Understanding this data makes it clear that clinicians have a significant role to play in increasing HPV vaccination rates to further decrease prevalence of high risk HPV strains. Educating ourselves, our patients, and their parents, as well as making clear, routine recommendations that are in line with Centers for Disease Control and Prevention guidelines regardless of perceived risk, race, gender, or socioeconomic status, can have a significant effect on parents' and patients' decisions to protect themselves from HPV and its associated negative health outcomes. Adolescents see clinicians less often than younger children or adults, and they are likely to present more often for acute care or athletic and driver's physicals. Any visit with a young adolescent is an opportunity to discuss and offer this safe and effective tool for prevention.
REFERENCES
- Markowitz LE, Hariri S, Lin C, et al. Reduction in human papillomavirus (HPV) prevalence among young women following HPV vaccine introduction in the United States, National Health and Nutrition Examination Surveys, 2003-2010. J Infect Dis 2013; 208(3):385-393.

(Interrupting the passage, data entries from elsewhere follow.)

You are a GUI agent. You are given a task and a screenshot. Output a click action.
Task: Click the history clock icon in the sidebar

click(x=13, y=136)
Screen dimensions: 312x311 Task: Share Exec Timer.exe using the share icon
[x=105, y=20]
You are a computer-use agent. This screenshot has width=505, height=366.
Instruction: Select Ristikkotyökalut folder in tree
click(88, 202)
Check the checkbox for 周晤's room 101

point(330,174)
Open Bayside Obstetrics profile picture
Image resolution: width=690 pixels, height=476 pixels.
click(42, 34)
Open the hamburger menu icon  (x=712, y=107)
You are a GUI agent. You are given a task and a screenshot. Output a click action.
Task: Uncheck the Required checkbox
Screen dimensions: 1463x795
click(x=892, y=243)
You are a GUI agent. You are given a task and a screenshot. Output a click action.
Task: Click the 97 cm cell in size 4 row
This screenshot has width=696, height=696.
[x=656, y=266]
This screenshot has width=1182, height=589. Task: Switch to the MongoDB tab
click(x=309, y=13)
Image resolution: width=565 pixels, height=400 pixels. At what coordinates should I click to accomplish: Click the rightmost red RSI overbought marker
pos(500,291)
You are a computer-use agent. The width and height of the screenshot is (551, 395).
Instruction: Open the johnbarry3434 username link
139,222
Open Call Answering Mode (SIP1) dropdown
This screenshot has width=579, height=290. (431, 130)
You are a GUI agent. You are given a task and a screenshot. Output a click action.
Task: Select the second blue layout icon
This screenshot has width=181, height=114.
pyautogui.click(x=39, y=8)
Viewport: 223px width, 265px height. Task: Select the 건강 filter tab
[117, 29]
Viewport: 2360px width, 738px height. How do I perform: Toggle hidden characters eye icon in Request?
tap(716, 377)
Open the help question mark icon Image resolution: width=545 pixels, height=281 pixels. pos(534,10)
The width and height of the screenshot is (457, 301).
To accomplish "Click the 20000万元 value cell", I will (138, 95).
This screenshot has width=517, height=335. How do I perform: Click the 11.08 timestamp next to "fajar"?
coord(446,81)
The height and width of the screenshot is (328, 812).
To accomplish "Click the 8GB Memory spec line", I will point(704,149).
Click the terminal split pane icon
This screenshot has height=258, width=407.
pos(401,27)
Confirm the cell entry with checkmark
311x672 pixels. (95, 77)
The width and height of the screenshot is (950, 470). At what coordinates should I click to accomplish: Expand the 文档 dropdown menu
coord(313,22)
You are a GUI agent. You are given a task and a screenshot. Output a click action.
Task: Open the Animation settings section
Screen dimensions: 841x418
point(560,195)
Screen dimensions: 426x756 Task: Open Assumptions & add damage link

- National and State Vaccination Coverage Among Adolescents Aged 13-17 Years — United States, 2012. MMWR 2012; 62(34):685-693.
- Holman DM, Benard V, Roland KB, et al. Barriers to human papillomavirus vaccination among US adolescents: A systematic review of the literature. JAMA Pediatr 2013 Nov 25; doi:10.1001/jamapediatrics.2013.2752.
- Bednarczyk RA, Davis R, Ault K, et al. Sexual activityrelated outcomes after human papillomavirus vaccination of 11- to 12-year-olds. Pediatrics 2012; 130(5):798-805.
- Chesson HW, Ekwueme DU, Saraiya M, et al. The cost-effectiveness of male HPV vaccination in the United States. Vaccine 2011; 29(46):8,443-8,450.